(Saved data entries)

*****

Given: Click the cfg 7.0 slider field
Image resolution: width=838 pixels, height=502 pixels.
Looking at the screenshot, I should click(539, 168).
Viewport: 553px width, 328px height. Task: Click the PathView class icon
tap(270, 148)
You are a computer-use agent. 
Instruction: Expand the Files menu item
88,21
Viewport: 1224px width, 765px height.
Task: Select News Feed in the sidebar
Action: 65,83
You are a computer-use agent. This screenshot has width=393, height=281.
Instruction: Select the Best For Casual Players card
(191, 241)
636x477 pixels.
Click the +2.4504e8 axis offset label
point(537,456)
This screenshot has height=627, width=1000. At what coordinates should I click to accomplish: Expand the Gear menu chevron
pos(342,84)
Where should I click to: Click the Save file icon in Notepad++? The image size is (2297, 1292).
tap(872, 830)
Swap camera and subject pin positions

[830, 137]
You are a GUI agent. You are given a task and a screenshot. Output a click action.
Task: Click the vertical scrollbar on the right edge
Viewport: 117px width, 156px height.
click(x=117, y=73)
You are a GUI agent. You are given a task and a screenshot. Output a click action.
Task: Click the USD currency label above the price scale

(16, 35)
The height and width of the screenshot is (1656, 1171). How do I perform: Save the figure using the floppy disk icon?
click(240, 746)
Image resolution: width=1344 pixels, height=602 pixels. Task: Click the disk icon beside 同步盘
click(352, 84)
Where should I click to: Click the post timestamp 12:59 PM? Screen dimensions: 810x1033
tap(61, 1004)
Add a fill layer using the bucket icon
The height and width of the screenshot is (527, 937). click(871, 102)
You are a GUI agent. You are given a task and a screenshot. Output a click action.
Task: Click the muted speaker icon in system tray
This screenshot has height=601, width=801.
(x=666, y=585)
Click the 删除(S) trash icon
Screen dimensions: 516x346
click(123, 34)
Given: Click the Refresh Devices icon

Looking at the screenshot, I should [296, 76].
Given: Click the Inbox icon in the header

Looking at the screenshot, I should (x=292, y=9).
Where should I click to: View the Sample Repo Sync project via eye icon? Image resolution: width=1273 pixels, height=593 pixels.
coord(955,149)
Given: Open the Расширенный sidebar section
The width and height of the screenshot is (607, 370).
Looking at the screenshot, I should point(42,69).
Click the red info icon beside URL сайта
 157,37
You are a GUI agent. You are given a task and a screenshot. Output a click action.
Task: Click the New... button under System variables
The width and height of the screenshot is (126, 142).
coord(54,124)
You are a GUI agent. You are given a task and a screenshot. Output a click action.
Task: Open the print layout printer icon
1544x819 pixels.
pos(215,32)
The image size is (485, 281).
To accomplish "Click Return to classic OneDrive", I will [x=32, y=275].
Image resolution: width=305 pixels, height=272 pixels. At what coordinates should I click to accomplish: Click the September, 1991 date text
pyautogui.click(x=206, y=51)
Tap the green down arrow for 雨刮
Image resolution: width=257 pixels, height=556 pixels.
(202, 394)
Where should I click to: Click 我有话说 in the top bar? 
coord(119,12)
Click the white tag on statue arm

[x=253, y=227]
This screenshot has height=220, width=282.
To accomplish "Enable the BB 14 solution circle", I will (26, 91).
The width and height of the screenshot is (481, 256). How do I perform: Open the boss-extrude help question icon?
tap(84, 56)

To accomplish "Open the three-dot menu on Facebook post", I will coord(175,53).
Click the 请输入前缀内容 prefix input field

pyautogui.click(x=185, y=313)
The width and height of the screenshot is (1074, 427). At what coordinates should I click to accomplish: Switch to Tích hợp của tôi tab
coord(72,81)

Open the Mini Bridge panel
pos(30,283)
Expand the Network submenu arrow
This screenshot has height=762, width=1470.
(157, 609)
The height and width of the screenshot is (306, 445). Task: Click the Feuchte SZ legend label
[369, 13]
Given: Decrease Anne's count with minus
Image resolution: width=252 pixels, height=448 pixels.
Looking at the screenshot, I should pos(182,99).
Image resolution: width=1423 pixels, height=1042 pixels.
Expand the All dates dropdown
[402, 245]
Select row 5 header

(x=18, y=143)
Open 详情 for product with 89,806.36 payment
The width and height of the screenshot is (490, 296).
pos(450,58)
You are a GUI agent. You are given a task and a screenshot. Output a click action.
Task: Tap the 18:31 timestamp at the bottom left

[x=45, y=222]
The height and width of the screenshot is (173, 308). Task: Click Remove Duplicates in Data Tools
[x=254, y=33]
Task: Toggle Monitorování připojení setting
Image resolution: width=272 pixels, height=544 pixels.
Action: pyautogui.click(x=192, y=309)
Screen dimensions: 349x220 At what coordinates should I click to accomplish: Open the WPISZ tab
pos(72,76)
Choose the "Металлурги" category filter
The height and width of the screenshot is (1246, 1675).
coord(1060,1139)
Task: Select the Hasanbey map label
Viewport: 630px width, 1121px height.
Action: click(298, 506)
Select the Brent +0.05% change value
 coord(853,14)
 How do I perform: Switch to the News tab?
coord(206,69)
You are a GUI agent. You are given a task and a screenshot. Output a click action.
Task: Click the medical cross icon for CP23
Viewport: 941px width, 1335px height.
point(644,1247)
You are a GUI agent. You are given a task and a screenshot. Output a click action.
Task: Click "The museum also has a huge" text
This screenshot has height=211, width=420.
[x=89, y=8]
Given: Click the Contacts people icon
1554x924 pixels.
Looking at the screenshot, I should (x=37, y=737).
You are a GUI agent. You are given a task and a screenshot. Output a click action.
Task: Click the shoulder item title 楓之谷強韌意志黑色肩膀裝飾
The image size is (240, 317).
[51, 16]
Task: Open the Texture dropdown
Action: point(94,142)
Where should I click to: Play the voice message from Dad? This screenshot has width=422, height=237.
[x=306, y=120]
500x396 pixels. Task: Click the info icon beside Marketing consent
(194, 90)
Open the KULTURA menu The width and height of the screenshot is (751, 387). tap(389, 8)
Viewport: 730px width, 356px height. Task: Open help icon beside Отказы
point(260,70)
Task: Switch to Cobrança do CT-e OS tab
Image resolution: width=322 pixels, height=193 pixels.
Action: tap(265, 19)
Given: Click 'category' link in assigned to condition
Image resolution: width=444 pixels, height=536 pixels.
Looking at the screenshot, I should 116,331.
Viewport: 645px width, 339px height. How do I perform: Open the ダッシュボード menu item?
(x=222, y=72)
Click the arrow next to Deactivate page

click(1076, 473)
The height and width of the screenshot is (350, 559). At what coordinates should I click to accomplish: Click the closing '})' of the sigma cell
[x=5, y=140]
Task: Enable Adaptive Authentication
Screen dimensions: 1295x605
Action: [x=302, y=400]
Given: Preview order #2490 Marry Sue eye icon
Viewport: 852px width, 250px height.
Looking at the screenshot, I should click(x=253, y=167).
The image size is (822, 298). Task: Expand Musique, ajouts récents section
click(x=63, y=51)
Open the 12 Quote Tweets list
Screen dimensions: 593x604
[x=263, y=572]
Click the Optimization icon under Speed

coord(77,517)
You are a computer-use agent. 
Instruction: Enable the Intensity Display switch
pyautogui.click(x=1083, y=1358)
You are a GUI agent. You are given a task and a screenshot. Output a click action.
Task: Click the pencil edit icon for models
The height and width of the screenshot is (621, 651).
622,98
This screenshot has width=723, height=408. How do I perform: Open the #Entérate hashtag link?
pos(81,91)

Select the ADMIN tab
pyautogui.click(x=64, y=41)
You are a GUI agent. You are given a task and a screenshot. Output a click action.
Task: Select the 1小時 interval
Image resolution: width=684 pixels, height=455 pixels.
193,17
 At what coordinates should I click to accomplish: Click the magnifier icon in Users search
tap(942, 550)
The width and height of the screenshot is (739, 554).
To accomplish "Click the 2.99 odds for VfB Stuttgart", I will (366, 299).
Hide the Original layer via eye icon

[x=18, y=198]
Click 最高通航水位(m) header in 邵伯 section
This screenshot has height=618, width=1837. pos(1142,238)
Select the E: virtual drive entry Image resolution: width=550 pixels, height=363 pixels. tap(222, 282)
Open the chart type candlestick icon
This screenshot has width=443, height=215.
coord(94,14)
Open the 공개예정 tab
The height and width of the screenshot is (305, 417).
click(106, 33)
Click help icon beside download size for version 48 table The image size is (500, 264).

*****

● **TASK GOAL**
Rewrite the part of the entries that opens with the line containing "Select the Brent +0.05% change value" and closes with the line containing "point(644,1247)" as a numbered list, one line per item, with both of those lines included and any blank lines dropped.

● **SOLUTION FOR THIS EXERCISE**
1. Select the Brent +0.05% change value
2.  coord(853,14)
3.  How do I perform: Switch to the News tab?
4. coord(206,69)
5. You are a GUI agent. You are given a task and a screenshot. Output a click action.
6. Task: Click the medical cross icon for CP23
7. Viewport: 941px width, 1335px height.
8. point(644,1247)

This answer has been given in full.